I know how to generate a scatterplot with a "0-line,":

    # First, I'll make a simple linear model and get its diagnostic stats
    library(ggplot2)
    data(cars)
    mod <- fortify(lm(speed ~ dist, data = cars))
    attach(mod)
    str(mod)

    # Now I want to make sure the residuals are homoscedastic
    qplot (x = dist, y = .resid, data = mod) + 
    geom_smooth(se = FALSE) # "se = FALSE" Removes the standard error bands

But does anyone know how I can use ggplot2 and qplot to generate plots where the 0-line, "mean + 1sd" AND "mean - 1sd" lines would be superimposed? Is that a weird/complex question to be asking?

3
For what it's worth, I'm not wedded to ggplot2. I've just found it to be a really intuitive and powerful package for data display, particularly since I'm an R novice :-) - briandk
I'm not sure what you want. Isn't that just a 68% confidence interval? I was always taught to plot the absolute residuals and a loess. It's a simpler check for varying variance. - hadley
Hadley - My book gives an example of homoscedasticity, and two examples of heteroscedasticity: picasaweb.google.com/brian.danielak/… In the second and third photos, the 0-line for loess doesn't wiggle much at all, but the +1sd and -1sd lines bring out the pattern in the residuals. Granted, the patterns are visible without any loess, but what if they were less apparent in the plot? I can't tell if my problem is at the coding level or the conceptual stats level. Given the data in those pictures, how would you think about assessing homoscedasticity? - briandk
Correct me if I'm wrong Hadley, but I believe that the standard errors for loess are computed assuming homoskedasicity (via residual.scale). Briandk, this doesn't answer your question, but I would use something like: qplot (x = dist, y = abs(.resid), data = mod) + geom_smooth(), and if the line is not flat, use hccm. - Ian Fellows
... I wish I had known about fortify() 2 hours ago. - Matt Parker

3 Answers

4
votes

Apology

Folks, I want to apologize for my ignorance. Hadley is absolutely right, and the answer was right in front of me all along. As I suspected, my question was born of statistical, rather than programmatic ignorance.

We get the 68% Confidence Interval for Free

geom_smooth() defaults to loess smoothing, and it superimposes the +1sd and -1sd lines as part of the deal. That's what Hadley meant when he said "Isn't that just a 68% confidence interval?" I just completely forgot that's what the 68% interval is, and kept searching for something that I already knew how to do. It didn't help that I'd actually turned the confidence intervals off in my code by specifying geom_smooth(se = FALSE).
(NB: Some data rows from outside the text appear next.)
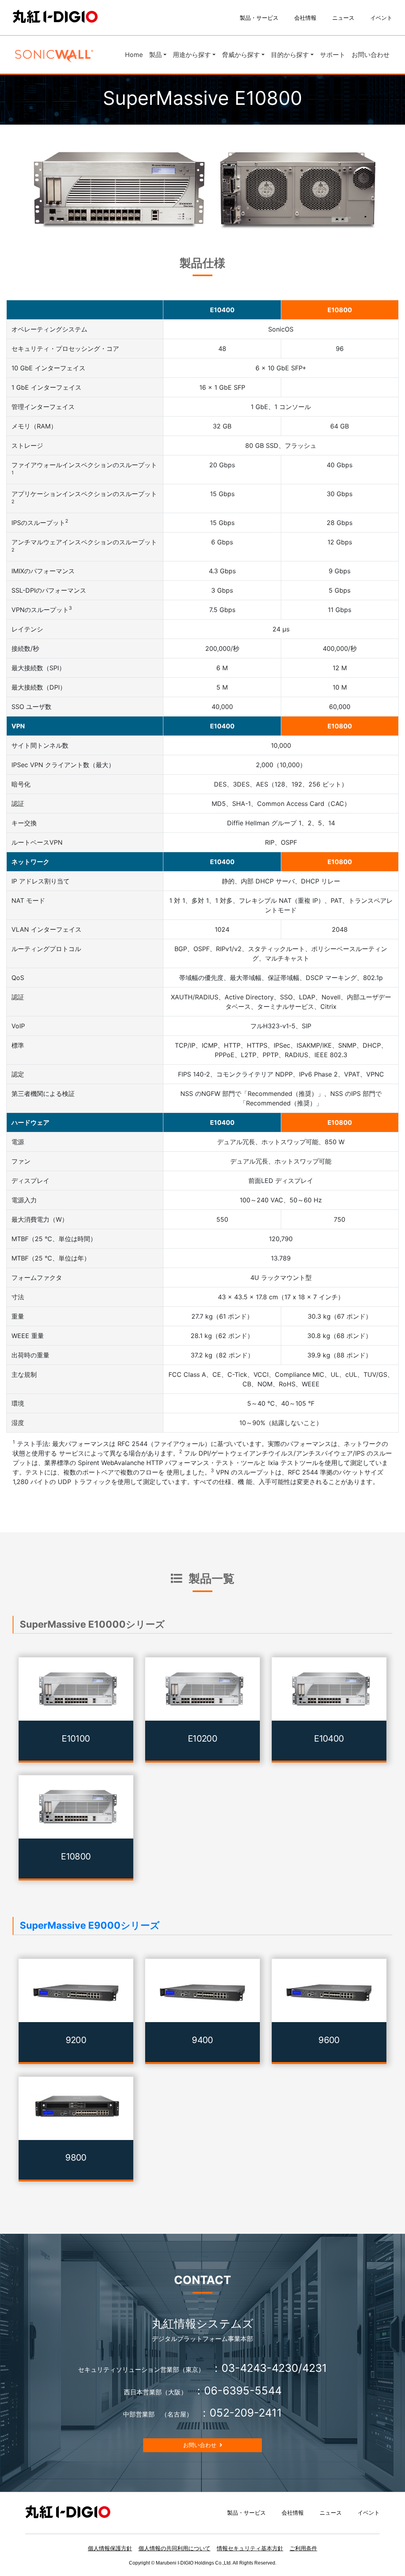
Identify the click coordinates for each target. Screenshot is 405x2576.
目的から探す (290, 55)
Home (135, 54)
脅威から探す (241, 55)
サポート (332, 55)
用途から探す (192, 55)
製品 (155, 55)
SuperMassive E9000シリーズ (90, 1925)
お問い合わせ (371, 55)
What my Sample Code Should Have Looked Like

# First, I'll make a simple linear model and get its diagnostic stats.
library(ggplot2)
data(cars)
mod <- fortify(lm(speed ~ dist, data = cars))
attach(mod)
str(mod)

# Now I want to make sure the residuals are homoscedastic.
# By default, geom_smooth is loess and includes the 68% standard error bands.
qplot (x = dist, y = .resid, data = mod) + 
geom_abline(slope = 0, intercept = 0) +
geom_smooth() 

What I've Learned

Hadley implemented a really beautiful and simple way to get what I'd wanted all along. But because I was focused on loess lines, I lost sight of the fact that the 68% confidence interval was bounded by the very lines I needed. Sorry for the trouble, everyone.

1
votes

Could you calculate the +/- standard deviation values from the data and add a fitted curve of them to the plot?

1
votes

Have a look at my question "modify lm or loess function.."

I am not sure I followed your question very well, but maybe a:

+ stat_smooth(method=yourfunction)

will work, provided that you define your function as described here.